说起来现在转录组一个双端测序一个文件不到10G,让我这个经常处理扩增子的感到了压力,我用的这台电脑32G内存8个线程,勉强完成唉,也不知道同行什么配置,sam文件每个基本都超过了15G,最终全部比对完花费了一晚上和一早上。占用了我500G硬盘空间,也怪我没有将sam文件及时转化为bam文件,毕竟可以减少至少三分之二的空间。终于在周末完成这件事情。后续基于count矩阵的排序分析,差异分析我就轻车熟路了。基于pca的排序,deseq2差异分析不到半个小时就完成了,因为有现成的代码。
但是最麻烦的还是来了-富集分析。我最终做了四个富集分析:GO,KEGG,GSEA,GSVA。其中go和kegg是常规富集,有很多参考资料,但是我的物种不是模式作物,所以旧麻烦一些,幸好网站上有基因对应的go注释,否则这一趟注释下来又得好一会,通过Y叔的教程手动构造背景数据库得以最终完成go富集。Y叔的几个包成了我的宝贝,最后依靠enricher函数完成GO富集分析 。
KEGG数据库中是可以找到我的物种的,但是我选择的基因组却和数据库中注释的基因id不同,在时间有限的情况下我是用了ko模式做KEGG富集分析。也就是说species选择了ko,将我自己的基因注释到了对应的ko号上进行操作。最终完成kegg分析,并将差异倍数成功映射到通路上,输出pdf和xml文件。在这里我有个问题:R语言什么工具可以输出kegg每个通路可交互的html文件,我一直没找到类似的工具,时间也有限,所以这个问题就没解决?希望大家伸出援手呀。

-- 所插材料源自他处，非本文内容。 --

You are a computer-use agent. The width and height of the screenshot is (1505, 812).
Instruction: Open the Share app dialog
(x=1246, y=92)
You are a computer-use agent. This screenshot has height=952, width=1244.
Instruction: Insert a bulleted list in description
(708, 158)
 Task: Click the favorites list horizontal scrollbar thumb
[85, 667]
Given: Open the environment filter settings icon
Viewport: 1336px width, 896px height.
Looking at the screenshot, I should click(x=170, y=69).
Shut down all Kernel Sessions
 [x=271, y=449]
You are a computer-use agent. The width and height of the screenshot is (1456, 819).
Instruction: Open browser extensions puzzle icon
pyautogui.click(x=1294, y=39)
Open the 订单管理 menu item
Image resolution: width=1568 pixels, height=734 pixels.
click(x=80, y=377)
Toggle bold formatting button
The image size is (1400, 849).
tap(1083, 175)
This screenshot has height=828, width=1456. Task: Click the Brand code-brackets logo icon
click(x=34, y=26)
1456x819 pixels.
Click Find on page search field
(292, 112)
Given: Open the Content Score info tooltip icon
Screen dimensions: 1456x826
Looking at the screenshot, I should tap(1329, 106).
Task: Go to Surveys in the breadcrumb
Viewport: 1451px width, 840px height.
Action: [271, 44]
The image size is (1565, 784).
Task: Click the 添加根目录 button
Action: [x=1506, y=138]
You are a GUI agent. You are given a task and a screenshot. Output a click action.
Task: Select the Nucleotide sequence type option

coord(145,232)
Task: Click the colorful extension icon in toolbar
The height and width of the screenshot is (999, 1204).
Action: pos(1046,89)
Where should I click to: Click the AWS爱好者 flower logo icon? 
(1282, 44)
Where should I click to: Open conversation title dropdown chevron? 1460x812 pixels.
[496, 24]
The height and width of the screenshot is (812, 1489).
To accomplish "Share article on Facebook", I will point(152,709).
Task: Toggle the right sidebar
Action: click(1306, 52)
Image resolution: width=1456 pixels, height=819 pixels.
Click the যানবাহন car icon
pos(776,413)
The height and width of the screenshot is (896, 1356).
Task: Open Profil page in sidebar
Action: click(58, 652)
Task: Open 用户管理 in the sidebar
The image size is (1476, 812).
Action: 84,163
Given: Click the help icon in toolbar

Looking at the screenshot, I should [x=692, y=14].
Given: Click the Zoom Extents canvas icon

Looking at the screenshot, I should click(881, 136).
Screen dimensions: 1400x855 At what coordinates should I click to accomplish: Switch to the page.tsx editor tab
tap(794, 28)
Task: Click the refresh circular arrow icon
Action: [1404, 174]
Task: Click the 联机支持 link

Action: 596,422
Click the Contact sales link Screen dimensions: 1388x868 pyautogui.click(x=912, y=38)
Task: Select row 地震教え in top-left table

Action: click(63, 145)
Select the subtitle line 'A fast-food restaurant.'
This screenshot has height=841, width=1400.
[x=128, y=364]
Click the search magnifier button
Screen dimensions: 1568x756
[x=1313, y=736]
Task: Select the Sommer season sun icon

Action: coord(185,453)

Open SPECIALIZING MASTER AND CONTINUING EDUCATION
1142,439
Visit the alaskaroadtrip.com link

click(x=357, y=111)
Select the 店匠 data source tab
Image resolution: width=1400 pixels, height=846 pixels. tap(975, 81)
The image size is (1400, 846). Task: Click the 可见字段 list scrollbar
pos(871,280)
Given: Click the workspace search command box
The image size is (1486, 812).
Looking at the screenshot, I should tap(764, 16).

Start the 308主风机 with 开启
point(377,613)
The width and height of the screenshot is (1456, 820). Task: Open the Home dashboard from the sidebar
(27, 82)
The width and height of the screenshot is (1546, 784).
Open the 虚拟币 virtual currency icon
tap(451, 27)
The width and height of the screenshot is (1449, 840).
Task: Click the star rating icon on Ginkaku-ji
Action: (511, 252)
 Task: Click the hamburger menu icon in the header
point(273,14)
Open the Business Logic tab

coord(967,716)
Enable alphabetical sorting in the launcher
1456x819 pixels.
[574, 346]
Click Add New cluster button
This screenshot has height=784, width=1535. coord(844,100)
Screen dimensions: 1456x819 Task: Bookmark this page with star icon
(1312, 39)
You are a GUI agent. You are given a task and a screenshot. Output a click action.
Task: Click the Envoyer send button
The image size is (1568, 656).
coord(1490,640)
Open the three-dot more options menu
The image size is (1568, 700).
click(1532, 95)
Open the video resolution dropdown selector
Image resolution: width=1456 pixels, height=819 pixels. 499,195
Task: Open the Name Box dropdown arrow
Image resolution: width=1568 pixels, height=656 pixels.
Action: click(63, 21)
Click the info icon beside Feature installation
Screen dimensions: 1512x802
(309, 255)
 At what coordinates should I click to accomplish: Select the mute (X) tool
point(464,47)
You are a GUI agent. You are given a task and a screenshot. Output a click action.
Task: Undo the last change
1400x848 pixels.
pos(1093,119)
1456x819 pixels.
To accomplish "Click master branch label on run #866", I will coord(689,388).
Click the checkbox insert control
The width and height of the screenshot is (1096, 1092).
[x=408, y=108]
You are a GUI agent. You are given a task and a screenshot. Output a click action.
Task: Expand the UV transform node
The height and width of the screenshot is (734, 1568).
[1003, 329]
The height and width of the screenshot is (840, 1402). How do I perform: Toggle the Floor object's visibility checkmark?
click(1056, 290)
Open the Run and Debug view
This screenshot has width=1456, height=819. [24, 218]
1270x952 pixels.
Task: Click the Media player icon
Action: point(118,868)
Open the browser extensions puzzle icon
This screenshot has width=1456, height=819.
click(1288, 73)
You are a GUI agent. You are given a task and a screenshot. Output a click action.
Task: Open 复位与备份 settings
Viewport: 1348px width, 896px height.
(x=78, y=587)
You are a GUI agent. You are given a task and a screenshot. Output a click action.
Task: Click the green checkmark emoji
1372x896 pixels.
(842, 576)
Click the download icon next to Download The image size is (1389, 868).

GSEA分析就相对高档一点了,在Y叔推送帮助下通过仔细设置排序好genelist得以解决输入问题,剩下的就和go富集一样了;gsea富集我用了差异倍数,这也是不同于富集的地方,让我们可以识别上调和下调的通路,比传统使用全部上调或者下调基因基因做富集更加优越。
GSVA据说很好唉,我想试试,为什么呢?看到这个富集的简介,我感觉和扩增子的picrust功能预测差不多嘛!都是得到每个通路通过计算得到的值来判断不同样本对应通路的变化,所以这里是可以得到通路矩阵的不同与以上三中富集方法,这里的矩阵可谓是打开了又一套分析流程,基于通路矩阵的排序,差异分析,注意这里不能使用deseq2或者edgr,使用linma,因为这不是表达矩阵啦。真正做起来才发现也是要构建背景基因集合的,这个背景基因不同于以上三种富集的背景,这是一个kist文件,每个对象以通路命名包含通路内的基因。找了google来搜索下载kegg基因及其通路的注释,最终构造成功。还好最后都完成了。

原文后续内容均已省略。